Si bien ya la civilización sumeria -considerada como la más antigua del mundo conocida por la humanidad- en el tercer milenio a.C. tuvo una importante actividad comercial basada en el intercambio de productos agrícolas por metales preciosos como el oro y la plata, en la civilización griega la mayoría de los grandes pensadores consideraban indignas las aplicaciones de las matemáticas a las transacciones comerciales. El filósofo Aristóteles de Estagira (384-322 a.C.), por ejemplo, en su obra “Politiká” (Política) se oponía al comercio porque lo consideraba una actividad para obtener ganancias a costa de los demás y estaba en contra del cobro de intereses, algo que juzgaba una aberración. Sin embargo, en la antigua Roma, por entonces era común que alguien con dinero para prestar se ubicara en un banco de plaza y allí hiciera sus negocios, dando comienzo al funcionamiento de los antepasados de los bancos.
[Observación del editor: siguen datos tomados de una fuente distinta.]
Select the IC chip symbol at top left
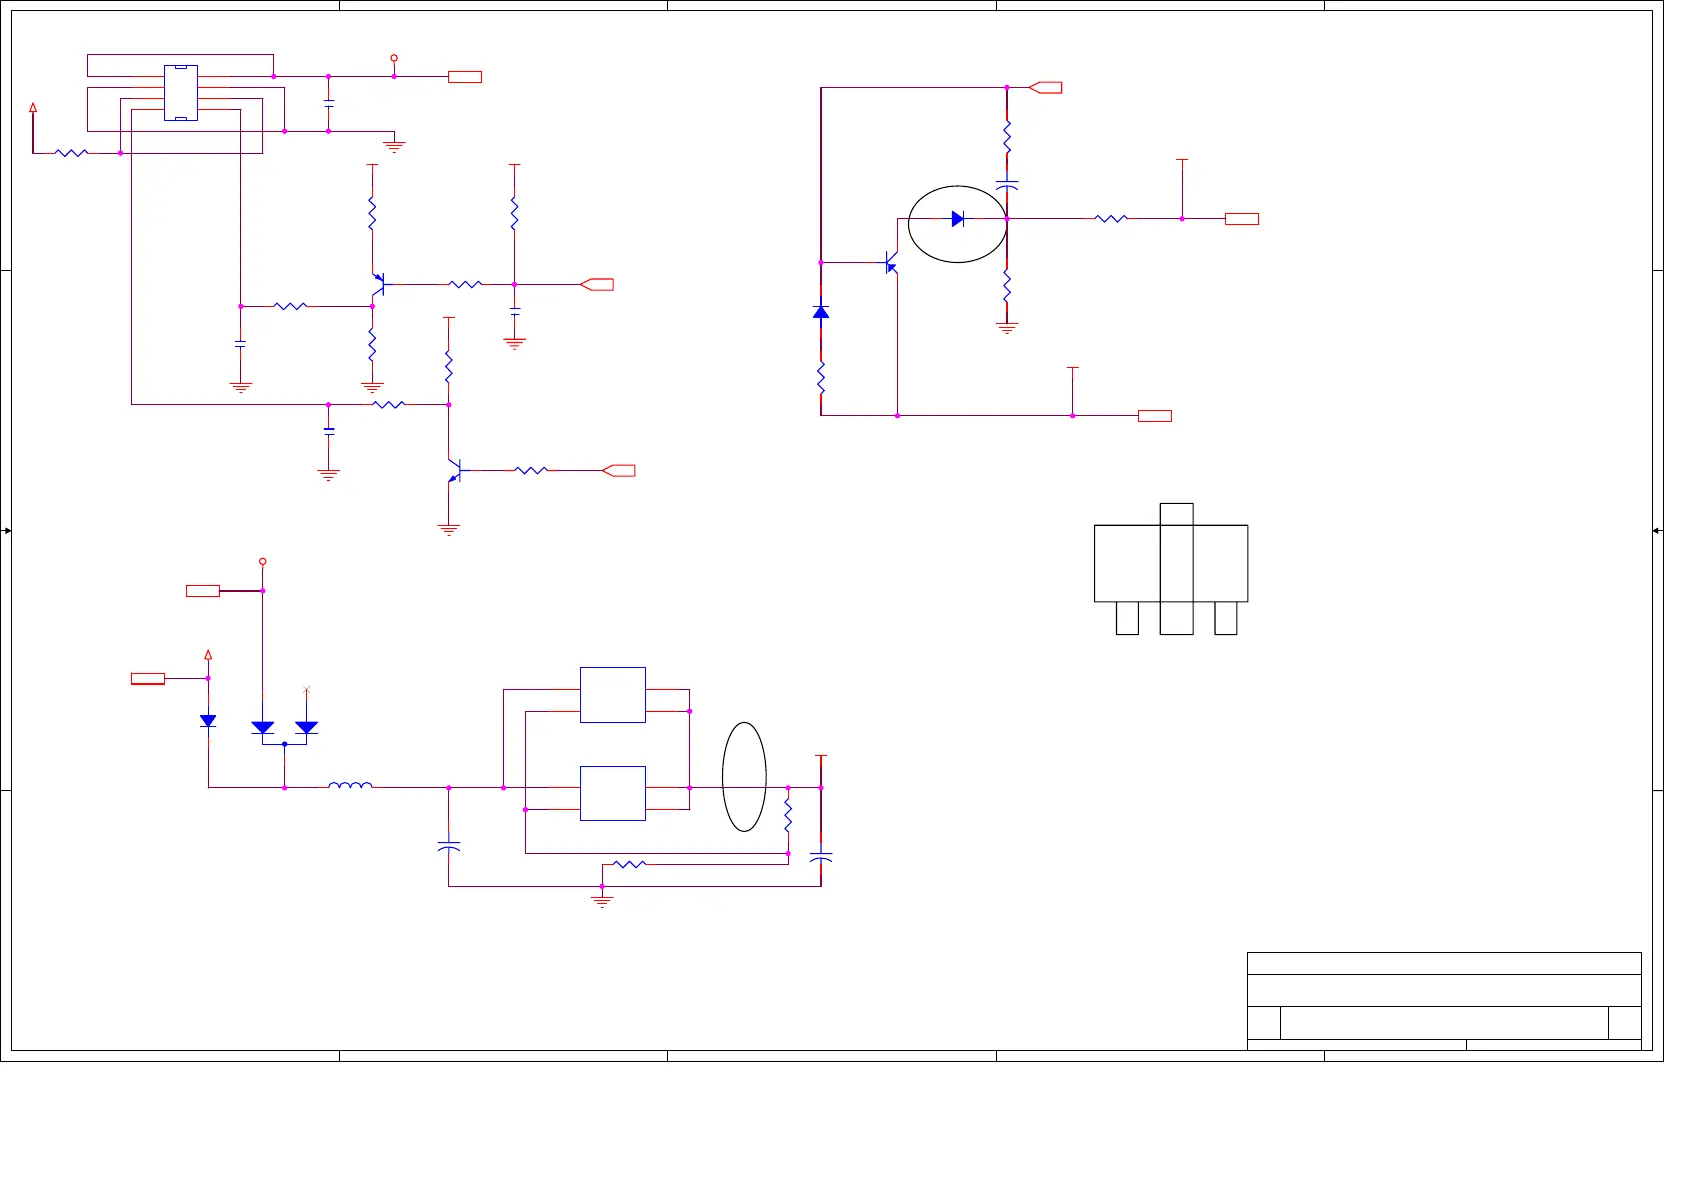Viewport: 1684px width, 1190px height. pos(181,93)
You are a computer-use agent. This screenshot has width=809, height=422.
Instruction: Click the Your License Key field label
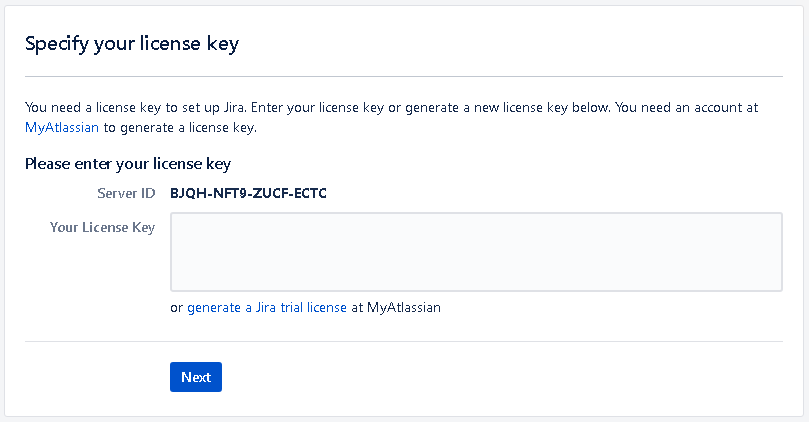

En los tiempos de Fibonacci, luego de una oscura época posterior a la caída del Imperio Romano, comenzó en Europa a resurgir la economía. El intercambio comercial entre ciudades ubicadas sobre el mar Mediterráneo estaba en su auge. Ciudades marítimas como Génova, Venecia, Amalfi e inclusive su ciudad natal, Pisa, fueron de fundamental importancia para el comercio mediterráneo. Por esa razón se desarrolló notablemente la matemática financiera, algo en lo que la “secuencia de Fibonacci” tuvo una gran relevancia. Pasados los siglos, hoy en día, el desarrollo de esas herramientas matemáticas guarda una estrecha relación con el surgimiento de operaciones financieras cada vez más sofisticadas y especulativas dentro de un sistema económico en el cual, las instituciones financieras, desempeñan un papel central en desmedro de la producción de bienes y servicios y provocan la concentración de la riqueza, la inestabilidad económica y el acrecentamiento de las desigualdades sociales. Algo que, seguramente, Fibonacci no pensó en su momento.